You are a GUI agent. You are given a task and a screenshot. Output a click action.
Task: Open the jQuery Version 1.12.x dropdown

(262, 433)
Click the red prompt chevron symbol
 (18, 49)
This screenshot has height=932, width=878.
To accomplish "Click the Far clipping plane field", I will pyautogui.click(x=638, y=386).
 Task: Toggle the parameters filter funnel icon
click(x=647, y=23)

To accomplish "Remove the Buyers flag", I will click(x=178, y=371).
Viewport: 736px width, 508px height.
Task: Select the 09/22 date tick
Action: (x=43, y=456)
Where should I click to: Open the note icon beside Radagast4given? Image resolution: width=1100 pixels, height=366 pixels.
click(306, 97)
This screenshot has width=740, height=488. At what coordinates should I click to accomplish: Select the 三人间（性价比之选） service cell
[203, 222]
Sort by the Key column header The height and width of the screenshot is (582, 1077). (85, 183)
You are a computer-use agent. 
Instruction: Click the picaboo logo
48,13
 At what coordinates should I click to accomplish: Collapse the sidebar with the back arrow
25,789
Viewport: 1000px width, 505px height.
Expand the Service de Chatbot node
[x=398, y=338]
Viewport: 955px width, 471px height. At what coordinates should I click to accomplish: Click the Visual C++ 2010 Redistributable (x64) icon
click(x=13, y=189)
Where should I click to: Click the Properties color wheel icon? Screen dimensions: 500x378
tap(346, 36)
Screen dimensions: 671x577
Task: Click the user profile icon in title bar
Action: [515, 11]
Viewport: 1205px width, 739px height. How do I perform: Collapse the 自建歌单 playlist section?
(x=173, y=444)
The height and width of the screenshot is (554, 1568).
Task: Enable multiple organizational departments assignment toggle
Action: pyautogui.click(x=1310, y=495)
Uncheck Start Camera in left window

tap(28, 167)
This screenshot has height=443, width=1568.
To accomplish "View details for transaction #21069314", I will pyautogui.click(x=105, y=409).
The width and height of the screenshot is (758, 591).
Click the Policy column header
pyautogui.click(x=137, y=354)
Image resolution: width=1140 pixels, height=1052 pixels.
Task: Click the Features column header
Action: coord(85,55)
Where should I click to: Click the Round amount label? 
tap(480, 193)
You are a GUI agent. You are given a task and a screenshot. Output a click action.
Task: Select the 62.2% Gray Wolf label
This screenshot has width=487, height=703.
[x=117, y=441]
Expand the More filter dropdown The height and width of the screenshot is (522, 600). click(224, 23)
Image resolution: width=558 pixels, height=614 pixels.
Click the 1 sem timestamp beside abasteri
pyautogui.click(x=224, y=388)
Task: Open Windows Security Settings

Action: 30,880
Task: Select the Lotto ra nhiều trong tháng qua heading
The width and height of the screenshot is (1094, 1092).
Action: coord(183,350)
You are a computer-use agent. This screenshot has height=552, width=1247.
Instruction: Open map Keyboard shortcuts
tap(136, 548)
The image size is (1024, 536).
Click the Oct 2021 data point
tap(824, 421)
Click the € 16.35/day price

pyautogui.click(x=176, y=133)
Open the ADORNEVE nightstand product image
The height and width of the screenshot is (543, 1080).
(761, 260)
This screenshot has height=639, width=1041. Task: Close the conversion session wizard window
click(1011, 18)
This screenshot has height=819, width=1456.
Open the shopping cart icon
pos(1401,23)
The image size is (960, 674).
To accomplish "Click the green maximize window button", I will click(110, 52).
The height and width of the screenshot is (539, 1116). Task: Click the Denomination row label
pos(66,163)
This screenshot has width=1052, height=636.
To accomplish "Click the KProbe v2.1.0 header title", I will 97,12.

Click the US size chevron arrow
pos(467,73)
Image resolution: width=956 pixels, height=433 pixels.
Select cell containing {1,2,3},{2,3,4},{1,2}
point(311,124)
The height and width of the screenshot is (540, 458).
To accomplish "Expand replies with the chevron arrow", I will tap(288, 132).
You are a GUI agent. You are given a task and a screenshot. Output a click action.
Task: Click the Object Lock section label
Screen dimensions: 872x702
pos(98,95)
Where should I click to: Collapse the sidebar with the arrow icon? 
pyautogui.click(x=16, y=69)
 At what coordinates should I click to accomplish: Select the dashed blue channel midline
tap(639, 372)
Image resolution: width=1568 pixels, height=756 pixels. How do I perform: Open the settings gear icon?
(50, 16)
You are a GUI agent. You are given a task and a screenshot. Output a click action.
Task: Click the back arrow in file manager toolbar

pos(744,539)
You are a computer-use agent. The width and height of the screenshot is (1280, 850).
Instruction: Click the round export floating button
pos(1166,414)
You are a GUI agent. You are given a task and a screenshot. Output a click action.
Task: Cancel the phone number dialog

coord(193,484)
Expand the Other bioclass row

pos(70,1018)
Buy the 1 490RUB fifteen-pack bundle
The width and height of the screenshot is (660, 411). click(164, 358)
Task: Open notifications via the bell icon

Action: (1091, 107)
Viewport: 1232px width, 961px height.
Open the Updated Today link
········
# Aim of the exercise
Only the line that contains "Click the US size chevron arrow" and the lines after it, through the end of the data above, are to be repeated exactly.

# Exercise output
Click the US size chevron arrow
pos(467,73)
Image resolution: width=956 pixels, height=433 pixels.
Select cell containing {1,2,3},{2,3,4},{1,2}
point(311,124)
The height and width of the screenshot is (540, 458).
To accomplish "Expand replies with the chevron arrow", I will tap(288, 132).
You are a GUI agent. You are given a task and a screenshot. Output a click action.
Task: Click the Object Lock section label
Screen dimensions: 872x702
pos(98,95)
Where should I click to: Collapse the sidebar with the arrow icon? 
pyautogui.click(x=16, y=69)
 At what coordinates should I click to accomplish: Select the dashed blue channel midline
tap(639, 372)
Image resolution: width=1568 pixels, height=756 pixels. How do I perform: Open the settings gear icon?
(50, 16)
You are a GUI agent. You are given a task and a screenshot. Output a click action.
Task: Click the back arrow in file manager toolbar

pos(744,539)
You are a computer-use agent. The width and height of the screenshot is (1280, 850).
Instruction: Click the round export floating button
pos(1166,414)
You are a GUI agent. You are given a task and a screenshot. Output a click action.
Task: Cancel the phone number dialog

coord(193,484)
Expand the Other bioclass row

pos(70,1018)
Buy the 1 490RUB fifteen-pack bundle
The width and height of the screenshot is (660, 411). click(164, 358)
Task: Open notifications via the bell icon

Action: (1091, 107)
Viewport: 1232px width, 961px height.
Open the Updated Today link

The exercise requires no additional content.